We drove through the night, with little stops until we reached another dump site. On arrival, I could see the mountains of manuka opposite the clearing where we were to distribute our hives. A huge ravine separated us and the mountains hundreds of feet below. Before the afternoon heat, we quickly unloaded all the pallets and re-opened the hives. With the bees free to fly through the day, we went back to our temporary accommodation, to sleep and relax until the next day.

Early morning, around 4am, I and the others rushed around the hundreds of colonies and once again closed their entrances and checked that they were tightly strapped down. Then we were instructed to strap groups of three pallets together with provided straps before the main operation took place.

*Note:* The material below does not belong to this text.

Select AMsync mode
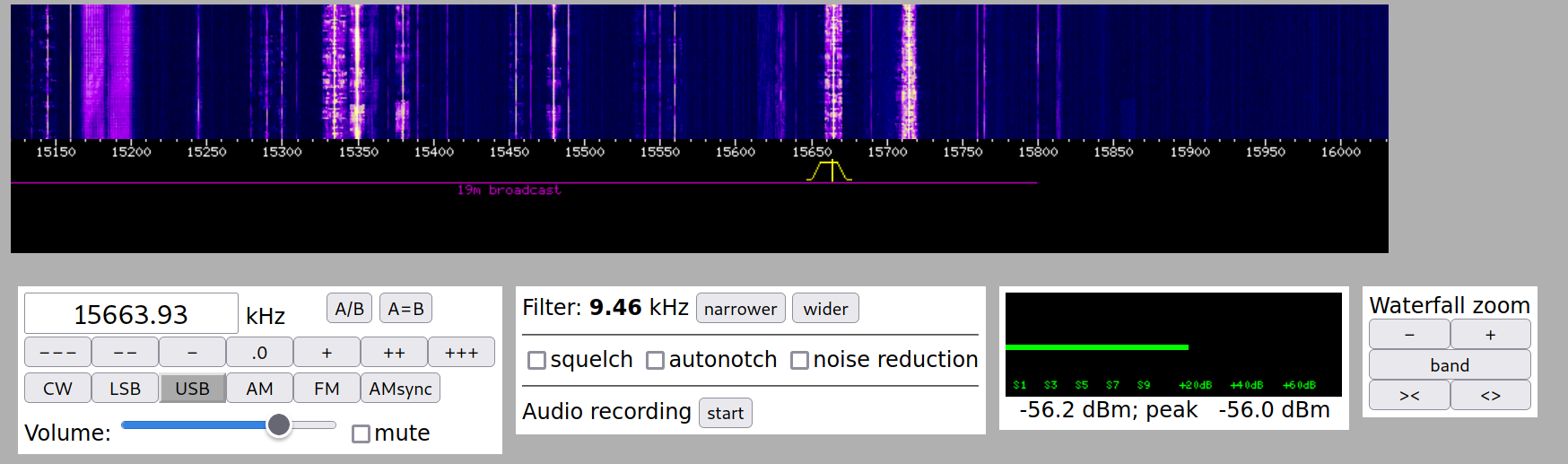1568x464 pixels. point(400,389)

With everything prepared and sunlight just beginning to rise over the top of the mountains, we heard a whirring sound approaching.  With the warm sun burning through the mist, we saw the helicopters coming towards us.  The noise and the wind from their propellers covered us, kicking up dust and grit as they landed. With no other way into the mountain, the hives were going to have to be flown in.  As the mist was lifting, some of our team were flown out and dropped off into different areas of the mountain.


The four helicopters then took turns to hovver overhead dangling an eighty foot chord to which we attached the strapped hives, to be distributed into the mountains. At each site, the hives were unhooked by the ground team and opened up. With the operation completed, we traveled back up north to repeat the process another two times until we had successfully moved all twelve hundred colonies down south and into the mountains. Here they remained for the next six weeks while the manuka was in bloom.

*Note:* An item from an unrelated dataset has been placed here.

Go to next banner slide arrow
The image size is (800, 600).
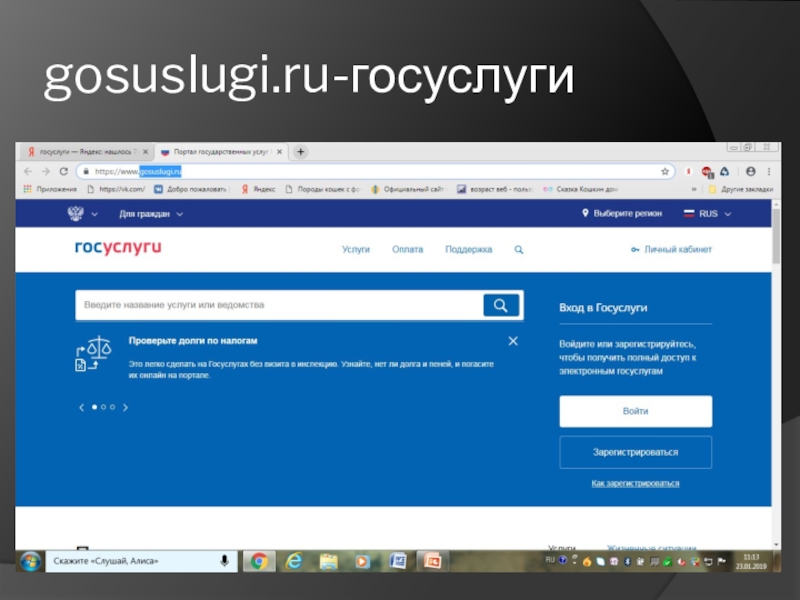[125, 407]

During that time, we stayed up north working on the remaining thousand or so colonies. Although these colonies were not strong enough to be worth moving to the manuka, they were perfectly capable of working the other “bush” flora around the surrounding area.  Emma and I worked hard rearing queens and creating nucleuses, and joined in to help the boys working the other colonies too. The days were hot and I was starting to really feel the summer heat. I thought working in the heat of a Cornwall summer could be challenging, but this was another level.  Temperatures on an average day were 27-30 degrees celcius. I was drowning in my suit.